Current-vs-ideal delta

# Delta Size Issue
1 Publish a current component ownership catalog for components/ui, shell components, and feature components, with role/name/state/keyboard accessibility tests for every shared interactive primitive. M (filled at issue-open time)
2 Add shared daemon-contract tests for the web and VS Code clients covering response shapes, auth, trailing-slash redirects, and SSE parsing/reconnection. M (filled at issue-open time)
3 Reduce retired route files to redirect-only adapters after Fleet, History, Library, Schedules, and System have parity; remove duplicated entity-page behavior. L (filled at issue-open time)
4 Define cache invalidation and freshness behavior for operational screens before adding a server-state library; acceptance must show one status change propagating consistently to every visible consumer. M (filled at issue-open time)

Alternatives considered

Next.js with SSR and frontend API routes

SSR could improve first render and colocate a server-side API facade. It lost because the product reads a local daemon, the current bundle is fully client-rendered, and production can be served as static files by the Python process. Reintroducing Next.js would add a runtime and deployment boundary without a demonstrated server-rendering requirement.

Browser talks only to a same-origin proxy

This would remove CORS and mixed-origin redirect concerns. It lost as a universal rule because the hosted-static product intentionally talks from a hosted origin to the operator's loopback daemon, and API-only clients have no frontend proxy. Same-origin remains the ordinary bundled/reverse-proxy default.

Native EventSource

It supplies automatic SSE reconnect and a mature parser. It lost because the browser API cannot attach the runtime bearer header. Fetch streams preserve auth parity with ordinary requests, at the cost of maintaining reconnect and framing code.

TanStack Query plus Zustand immediately

A query cache could centralize freshness, deduplicate reads, and simplify mutation invalidation; a client store could coordinate shell state. They lost as current decisions because neither is installed and no cache/freshness contract has been measured. Adding them before defining invalidation would relocate ambiguity into library calls.
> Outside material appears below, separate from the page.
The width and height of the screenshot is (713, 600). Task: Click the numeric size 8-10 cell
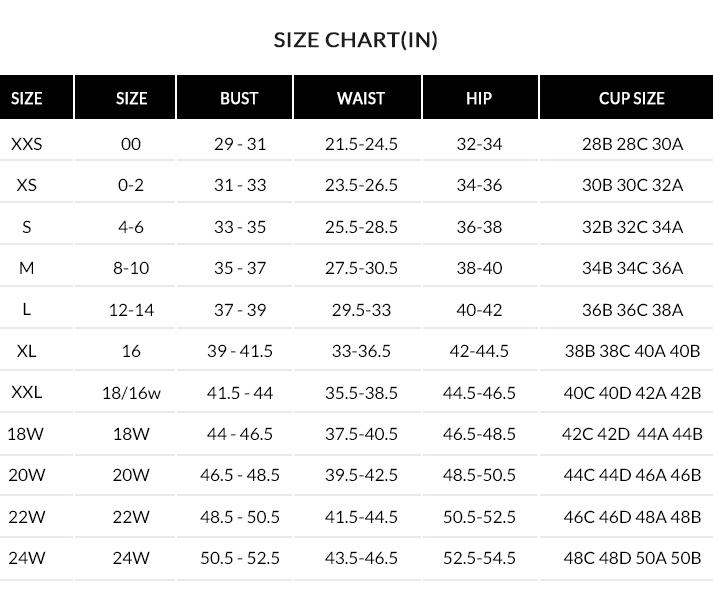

shadcn/Radix component ownership

Headless primitives could improve accessibility baselines and reduce custom interaction code. They lost as a retrospective claim because the dependency and directory model are absent. Re-adoption requires comparing migration cost and accessibility evidence against the source-owned baseline.

Preserve every entity page indefinitely

Independent pages maximize directness and reduce consolidation work. They lost because route-per-storage-noun navigation is the problem ADR-0080 resolves. Permanent URLs survive as redirects; permanent duplicate implementation owners do not.